* _Exercise_: The whole listing that follows should be printed again, unchanged.

* _Dataset extract_:
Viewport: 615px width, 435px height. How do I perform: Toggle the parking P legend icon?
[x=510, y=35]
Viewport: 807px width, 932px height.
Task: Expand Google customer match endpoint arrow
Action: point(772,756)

* _Result of this task_:
Viewport: 615px width, 435px height. How do I perform: Toggle the parking P legend icon?
[x=510, y=35]
Viewport: 807px width, 932px height.
Task: Expand Google customer match endpoint arrow
Action: point(772,756)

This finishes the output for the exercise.